Collected data entries:
------------------------------------
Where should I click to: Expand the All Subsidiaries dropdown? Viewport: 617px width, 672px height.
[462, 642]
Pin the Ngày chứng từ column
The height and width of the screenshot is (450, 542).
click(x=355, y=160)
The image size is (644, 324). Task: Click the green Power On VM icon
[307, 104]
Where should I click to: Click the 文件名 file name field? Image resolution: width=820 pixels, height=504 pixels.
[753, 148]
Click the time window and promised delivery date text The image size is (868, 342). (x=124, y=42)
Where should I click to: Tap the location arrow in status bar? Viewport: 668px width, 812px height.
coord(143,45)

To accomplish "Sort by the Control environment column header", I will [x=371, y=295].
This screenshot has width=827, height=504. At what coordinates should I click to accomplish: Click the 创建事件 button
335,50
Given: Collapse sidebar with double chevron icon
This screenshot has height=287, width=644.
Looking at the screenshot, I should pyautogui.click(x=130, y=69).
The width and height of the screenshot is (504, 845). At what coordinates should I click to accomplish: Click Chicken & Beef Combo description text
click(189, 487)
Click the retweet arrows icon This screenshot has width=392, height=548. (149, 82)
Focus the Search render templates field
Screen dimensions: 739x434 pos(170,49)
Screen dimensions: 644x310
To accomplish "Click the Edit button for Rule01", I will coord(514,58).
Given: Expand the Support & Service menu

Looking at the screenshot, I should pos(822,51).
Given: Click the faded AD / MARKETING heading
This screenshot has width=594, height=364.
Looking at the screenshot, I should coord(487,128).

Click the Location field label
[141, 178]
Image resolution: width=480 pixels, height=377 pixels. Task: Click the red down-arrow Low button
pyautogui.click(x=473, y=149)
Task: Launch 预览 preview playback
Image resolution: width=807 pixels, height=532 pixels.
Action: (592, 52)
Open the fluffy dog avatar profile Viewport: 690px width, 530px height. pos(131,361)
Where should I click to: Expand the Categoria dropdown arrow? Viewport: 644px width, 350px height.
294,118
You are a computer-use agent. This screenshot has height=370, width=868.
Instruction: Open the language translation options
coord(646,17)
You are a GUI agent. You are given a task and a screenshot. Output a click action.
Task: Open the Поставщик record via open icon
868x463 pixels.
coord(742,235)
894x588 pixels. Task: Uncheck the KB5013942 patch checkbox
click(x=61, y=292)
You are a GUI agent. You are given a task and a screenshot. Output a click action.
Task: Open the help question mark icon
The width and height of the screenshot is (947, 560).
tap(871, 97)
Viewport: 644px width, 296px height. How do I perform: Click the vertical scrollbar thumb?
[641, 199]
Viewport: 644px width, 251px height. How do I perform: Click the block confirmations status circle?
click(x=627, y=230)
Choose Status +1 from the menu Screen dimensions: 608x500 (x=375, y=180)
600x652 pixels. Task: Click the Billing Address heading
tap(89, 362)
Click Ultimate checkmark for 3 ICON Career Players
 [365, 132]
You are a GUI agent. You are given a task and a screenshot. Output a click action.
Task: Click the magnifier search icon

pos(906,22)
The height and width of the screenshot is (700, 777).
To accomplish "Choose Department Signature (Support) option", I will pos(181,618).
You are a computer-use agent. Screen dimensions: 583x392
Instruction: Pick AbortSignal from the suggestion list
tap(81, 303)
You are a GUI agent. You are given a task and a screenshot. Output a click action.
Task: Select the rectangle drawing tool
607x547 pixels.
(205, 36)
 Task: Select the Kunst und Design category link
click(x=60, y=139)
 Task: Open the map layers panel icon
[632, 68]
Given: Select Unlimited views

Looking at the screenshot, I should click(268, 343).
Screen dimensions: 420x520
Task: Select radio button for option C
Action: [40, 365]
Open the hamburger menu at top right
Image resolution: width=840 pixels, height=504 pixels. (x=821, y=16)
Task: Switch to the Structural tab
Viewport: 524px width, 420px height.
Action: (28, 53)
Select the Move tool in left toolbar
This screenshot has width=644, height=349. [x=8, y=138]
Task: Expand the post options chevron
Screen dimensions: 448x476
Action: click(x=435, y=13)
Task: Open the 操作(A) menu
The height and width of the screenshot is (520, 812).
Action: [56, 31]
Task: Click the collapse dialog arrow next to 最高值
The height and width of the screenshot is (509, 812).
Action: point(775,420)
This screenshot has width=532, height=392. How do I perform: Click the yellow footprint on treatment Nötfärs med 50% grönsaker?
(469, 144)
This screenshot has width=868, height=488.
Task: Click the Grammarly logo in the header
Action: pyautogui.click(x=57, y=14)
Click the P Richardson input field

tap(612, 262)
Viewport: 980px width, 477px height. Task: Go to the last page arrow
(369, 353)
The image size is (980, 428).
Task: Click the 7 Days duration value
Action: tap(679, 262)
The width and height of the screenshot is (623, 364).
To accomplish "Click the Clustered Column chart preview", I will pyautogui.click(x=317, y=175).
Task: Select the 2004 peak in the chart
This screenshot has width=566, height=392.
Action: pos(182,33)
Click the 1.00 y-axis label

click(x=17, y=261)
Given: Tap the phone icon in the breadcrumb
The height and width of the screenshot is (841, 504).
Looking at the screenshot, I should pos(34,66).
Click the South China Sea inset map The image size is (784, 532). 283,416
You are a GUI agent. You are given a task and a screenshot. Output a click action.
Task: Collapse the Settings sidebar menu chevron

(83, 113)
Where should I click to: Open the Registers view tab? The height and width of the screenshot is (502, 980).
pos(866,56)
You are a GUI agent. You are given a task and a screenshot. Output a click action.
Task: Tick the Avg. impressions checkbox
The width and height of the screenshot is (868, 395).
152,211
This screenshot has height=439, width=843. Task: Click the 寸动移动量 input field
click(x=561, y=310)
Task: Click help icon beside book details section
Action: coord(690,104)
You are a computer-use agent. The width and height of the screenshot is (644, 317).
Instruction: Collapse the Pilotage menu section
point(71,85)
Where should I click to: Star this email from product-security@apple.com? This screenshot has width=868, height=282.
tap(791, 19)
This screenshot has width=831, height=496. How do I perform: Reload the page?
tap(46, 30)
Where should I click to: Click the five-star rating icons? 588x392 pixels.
------------------------------------
* [Activity]:
Which lines above run from the one containing "This screenshot has width=594, height=364." down to the one containing "You are a computer-use agent. This"? Repeat exactly those, both ends included, and nothing else.

* [Answer below]:
This screenshot has width=594, height=364.
Looking at the screenshot, I should coord(487,128).

Click the Location field label
[141, 178]
Image resolution: width=480 pixels, height=377 pixels. Task: Click the red down-arrow Low button
pyautogui.click(x=473, y=149)
Task: Launch 预览 preview playback
Image resolution: width=807 pixels, height=532 pixels.
Action: (592, 52)
Open the fluffy dog avatar profile Viewport: 690px width, 530px height. pos(131,361)
Where should I click to: Expand the Categoria dropdown arrow? Viewport: 644px width, 350px height.
294,118
You are a computer-use agent. This screenshot has height=370, width=868.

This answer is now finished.